**Problem:**
Throughout the listing below, copy each line containing "using".

Supplied records: Begin

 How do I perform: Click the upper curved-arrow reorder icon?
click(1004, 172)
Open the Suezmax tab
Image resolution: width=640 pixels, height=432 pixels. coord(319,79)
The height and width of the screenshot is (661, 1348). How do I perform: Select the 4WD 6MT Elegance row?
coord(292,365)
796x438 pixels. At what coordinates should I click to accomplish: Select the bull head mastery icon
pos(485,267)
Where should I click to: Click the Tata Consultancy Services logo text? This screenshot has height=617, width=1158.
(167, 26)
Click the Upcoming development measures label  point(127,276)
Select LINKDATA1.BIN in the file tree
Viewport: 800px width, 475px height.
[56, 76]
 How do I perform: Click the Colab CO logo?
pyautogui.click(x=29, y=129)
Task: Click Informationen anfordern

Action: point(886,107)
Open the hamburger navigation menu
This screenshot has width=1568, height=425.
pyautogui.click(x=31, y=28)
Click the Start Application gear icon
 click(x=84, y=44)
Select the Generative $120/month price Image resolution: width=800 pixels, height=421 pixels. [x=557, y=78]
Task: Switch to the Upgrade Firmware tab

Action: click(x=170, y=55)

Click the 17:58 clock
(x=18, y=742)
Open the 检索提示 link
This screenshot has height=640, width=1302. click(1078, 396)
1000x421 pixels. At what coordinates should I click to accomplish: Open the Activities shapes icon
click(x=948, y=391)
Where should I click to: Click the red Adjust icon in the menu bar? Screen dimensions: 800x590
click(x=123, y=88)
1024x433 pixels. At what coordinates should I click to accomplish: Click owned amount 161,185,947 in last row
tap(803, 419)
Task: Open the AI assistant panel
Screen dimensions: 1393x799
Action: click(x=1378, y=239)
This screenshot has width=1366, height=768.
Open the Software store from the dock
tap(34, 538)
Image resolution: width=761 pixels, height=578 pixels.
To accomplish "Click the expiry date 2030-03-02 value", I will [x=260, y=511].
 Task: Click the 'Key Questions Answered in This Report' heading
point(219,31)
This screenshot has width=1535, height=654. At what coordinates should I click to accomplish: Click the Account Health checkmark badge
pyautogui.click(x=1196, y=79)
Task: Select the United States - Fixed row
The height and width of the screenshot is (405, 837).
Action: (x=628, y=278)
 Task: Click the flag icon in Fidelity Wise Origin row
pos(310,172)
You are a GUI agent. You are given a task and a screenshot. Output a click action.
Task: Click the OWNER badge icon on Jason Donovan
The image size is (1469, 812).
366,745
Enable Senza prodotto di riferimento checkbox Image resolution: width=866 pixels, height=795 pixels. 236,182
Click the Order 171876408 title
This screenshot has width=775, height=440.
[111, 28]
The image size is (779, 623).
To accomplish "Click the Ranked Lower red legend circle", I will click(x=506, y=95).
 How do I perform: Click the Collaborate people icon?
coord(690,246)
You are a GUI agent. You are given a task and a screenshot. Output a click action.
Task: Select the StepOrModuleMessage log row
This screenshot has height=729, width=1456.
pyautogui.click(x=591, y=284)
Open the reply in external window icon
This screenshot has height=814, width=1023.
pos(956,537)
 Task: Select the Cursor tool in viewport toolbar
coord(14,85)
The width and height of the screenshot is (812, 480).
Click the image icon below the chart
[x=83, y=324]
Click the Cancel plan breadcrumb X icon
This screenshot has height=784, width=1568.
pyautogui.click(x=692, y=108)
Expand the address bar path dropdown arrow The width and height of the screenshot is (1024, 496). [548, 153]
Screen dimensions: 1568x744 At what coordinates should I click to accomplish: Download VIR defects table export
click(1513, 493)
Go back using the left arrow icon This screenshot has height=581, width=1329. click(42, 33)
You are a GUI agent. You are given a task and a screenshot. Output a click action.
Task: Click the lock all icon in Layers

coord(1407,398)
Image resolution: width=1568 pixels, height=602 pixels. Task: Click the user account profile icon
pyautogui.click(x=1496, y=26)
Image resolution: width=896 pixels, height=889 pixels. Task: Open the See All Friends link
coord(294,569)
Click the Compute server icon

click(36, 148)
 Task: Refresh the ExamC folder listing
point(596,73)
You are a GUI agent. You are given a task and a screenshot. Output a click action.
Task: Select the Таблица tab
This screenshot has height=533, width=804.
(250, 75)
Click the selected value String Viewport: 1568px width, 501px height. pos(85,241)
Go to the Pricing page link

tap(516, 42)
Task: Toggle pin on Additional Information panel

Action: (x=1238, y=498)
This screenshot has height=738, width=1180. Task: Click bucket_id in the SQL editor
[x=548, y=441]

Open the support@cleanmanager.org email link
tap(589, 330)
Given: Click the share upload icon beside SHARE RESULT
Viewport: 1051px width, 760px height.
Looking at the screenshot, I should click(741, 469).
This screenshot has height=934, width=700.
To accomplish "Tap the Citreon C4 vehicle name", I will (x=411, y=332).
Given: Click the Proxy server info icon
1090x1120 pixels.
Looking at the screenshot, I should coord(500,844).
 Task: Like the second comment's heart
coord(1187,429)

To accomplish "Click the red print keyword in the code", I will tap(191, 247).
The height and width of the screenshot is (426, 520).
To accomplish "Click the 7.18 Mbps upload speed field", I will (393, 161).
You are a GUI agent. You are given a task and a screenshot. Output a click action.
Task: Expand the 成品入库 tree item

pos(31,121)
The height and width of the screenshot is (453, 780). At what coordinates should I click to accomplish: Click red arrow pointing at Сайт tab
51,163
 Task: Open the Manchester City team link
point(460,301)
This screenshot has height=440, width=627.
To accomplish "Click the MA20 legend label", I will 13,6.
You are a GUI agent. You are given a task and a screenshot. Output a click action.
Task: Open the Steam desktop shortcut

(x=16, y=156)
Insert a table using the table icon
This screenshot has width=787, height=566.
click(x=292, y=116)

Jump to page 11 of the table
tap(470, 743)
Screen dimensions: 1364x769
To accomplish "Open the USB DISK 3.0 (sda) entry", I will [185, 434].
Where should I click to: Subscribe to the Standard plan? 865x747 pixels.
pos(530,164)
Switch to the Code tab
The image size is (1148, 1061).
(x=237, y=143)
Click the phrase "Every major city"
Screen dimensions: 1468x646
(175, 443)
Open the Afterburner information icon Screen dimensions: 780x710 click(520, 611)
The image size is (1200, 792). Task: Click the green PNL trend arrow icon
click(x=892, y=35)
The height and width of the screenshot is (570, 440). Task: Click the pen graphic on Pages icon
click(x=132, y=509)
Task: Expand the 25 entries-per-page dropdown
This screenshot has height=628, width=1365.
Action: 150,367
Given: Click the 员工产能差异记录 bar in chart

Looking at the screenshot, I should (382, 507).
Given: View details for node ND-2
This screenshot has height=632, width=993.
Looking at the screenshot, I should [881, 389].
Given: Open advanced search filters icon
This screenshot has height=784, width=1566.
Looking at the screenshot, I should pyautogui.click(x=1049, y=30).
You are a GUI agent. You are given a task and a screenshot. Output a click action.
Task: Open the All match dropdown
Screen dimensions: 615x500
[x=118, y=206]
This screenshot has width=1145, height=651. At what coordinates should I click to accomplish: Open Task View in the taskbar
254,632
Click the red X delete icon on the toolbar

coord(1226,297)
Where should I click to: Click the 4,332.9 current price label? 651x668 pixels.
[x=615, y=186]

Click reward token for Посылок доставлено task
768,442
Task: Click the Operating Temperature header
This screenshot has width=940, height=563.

Supplied records: End

**Response:**
Go back using the left arrow icon This screenshot has height=581, width=1329. click(42, 33)
Insert a table using the table icon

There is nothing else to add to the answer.